The Court limited the "temporal scope" of discovery to a two year period. Whereas the relator had sought discovery for a 7 year period, the Court found that the relator's allegations of "continuing misconduct are superficial at best." "Such cursory allegations," the Court pointed out, "made on information and belief alone, are unquestionably insufficient to open the door to broad and burdensome discovery into Defendant's nationwide practices for over seven years." The Court noted further that this was especially true given that so much of the complaint specifically dealt only with a two year period from 2006 - 2008. Relying in part on U.S. ex rel Clausen v. Lab. Corp. of Am., Inc., 198 F.R.D. 560, 564 (N.D. Ga. 2000), aff'd 290 F.3d 1301 (11th Cir. 2002), the Court "decline[d] to allow such a fishing expedition into potential fraudulent claims beyond 2007 absent some particularized pleading that any such claims occurred."

The Court permitted nationwide discovery on 3 of the 6 fraudulent practices alleged by the relator, and it did this in part because the relator had "aptly identified hundreds of specific false claims occurring within a specific contract and then defined various company-wide practices that were part of Defendants' nationwide claims-processing services." Yet, the Court also recognized that notwithstanding the relator's showing of possible nationwide violations, the Court considered what it called an "unwelcome conundrum" between the relator's right to broad discovery and the burdens of such discovery on the defendants. The Court observed: "The cost of discovery in this case could be so prohibitive as to force Defendants into a settlement based not on any assessment of the merits of the case against it, but simply to avoid the undue burden associated with what could potentially be a mere fishing expedition.

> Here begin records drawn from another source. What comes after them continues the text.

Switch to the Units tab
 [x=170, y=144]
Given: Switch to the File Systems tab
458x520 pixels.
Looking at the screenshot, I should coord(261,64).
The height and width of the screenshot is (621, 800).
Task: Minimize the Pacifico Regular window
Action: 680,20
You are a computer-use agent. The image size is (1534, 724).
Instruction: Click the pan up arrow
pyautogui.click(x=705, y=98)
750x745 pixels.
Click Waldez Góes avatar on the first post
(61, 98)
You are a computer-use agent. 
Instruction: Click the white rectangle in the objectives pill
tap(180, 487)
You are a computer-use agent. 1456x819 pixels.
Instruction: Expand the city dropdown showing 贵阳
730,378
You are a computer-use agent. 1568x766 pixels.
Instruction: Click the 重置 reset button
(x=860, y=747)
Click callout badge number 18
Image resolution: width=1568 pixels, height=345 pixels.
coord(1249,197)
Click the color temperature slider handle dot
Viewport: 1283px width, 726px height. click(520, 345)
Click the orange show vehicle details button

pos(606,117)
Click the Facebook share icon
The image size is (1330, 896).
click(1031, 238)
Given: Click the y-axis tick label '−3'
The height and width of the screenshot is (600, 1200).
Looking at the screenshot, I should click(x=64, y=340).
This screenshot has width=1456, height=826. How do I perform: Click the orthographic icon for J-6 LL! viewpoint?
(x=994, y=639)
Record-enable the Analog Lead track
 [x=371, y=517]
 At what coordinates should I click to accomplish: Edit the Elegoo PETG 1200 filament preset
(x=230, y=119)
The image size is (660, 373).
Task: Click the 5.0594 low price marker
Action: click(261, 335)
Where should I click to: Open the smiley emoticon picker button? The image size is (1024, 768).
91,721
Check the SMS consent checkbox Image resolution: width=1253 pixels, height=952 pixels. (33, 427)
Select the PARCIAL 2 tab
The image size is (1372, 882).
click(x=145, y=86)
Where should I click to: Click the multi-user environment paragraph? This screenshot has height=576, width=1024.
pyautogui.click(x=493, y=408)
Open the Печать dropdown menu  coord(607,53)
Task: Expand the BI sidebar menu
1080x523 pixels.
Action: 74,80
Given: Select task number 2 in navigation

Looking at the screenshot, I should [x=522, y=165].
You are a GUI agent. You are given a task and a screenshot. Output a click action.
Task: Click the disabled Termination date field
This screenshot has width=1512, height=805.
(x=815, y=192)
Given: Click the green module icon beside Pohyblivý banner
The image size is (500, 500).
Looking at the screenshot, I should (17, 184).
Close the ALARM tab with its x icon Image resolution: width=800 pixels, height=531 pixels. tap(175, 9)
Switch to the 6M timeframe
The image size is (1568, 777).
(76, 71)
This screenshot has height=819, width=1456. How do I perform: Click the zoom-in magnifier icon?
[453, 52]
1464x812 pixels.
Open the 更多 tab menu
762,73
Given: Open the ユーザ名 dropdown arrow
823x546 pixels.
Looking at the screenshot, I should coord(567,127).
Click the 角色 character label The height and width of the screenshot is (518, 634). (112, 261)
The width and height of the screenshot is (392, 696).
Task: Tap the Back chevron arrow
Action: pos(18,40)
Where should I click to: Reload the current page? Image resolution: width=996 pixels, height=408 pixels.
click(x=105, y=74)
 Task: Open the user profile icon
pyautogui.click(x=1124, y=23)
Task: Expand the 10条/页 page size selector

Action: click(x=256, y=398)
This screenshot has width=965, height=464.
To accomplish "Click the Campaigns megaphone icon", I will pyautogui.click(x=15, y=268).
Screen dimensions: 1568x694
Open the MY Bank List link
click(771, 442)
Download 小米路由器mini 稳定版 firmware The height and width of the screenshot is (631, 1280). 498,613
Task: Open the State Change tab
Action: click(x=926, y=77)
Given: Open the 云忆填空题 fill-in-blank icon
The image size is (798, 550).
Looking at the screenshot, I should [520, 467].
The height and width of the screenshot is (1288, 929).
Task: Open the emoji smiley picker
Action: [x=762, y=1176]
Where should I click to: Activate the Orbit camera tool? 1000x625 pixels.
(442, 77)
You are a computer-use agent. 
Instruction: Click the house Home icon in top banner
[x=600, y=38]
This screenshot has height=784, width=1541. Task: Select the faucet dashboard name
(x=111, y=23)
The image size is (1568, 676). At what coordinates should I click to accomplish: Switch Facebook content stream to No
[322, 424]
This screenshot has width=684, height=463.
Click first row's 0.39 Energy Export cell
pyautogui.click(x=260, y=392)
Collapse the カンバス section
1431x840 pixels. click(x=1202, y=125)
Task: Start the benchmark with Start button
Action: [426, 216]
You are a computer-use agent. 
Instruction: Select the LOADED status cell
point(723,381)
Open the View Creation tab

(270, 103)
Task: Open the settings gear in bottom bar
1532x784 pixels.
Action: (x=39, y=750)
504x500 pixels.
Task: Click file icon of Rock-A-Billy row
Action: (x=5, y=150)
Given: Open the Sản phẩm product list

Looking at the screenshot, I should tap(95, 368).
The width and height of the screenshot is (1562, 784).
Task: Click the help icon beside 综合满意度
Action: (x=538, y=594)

Such a result is not desirable and does not satisfy the ends of justice."

The Court adopted a phased discovery process of "an initial period of limited discovery to regions in which specific false claims had been alleged, while reserving for a later date broader nationwide discovery on claims that were supported only by reasonable inferences drawn from the allegations of the complaint." The Court explained that this "approach will achieve the dual purposes of protecting Defendants from unduly burdensome and potentially unnecessary discovery while allowing Plaintiff to test the waters of his nationwide claim with the opportunity for broadening its scope should its allegations ring true."

In short, CVS Caremark adds to that growing number of cases wherein courts are increasingly willing to limit discovery or to only permit it to proceed in phases. Simply satisfying Rule 9 and defeating a motion to dismiss is not sufficient to permit discovery. Cases such as CVS Caremark show that the courts will permit discovery only in those areas in which there are substantive factual allegations and will not allow fishing expeditions, especially when allegations are based on "information and belief."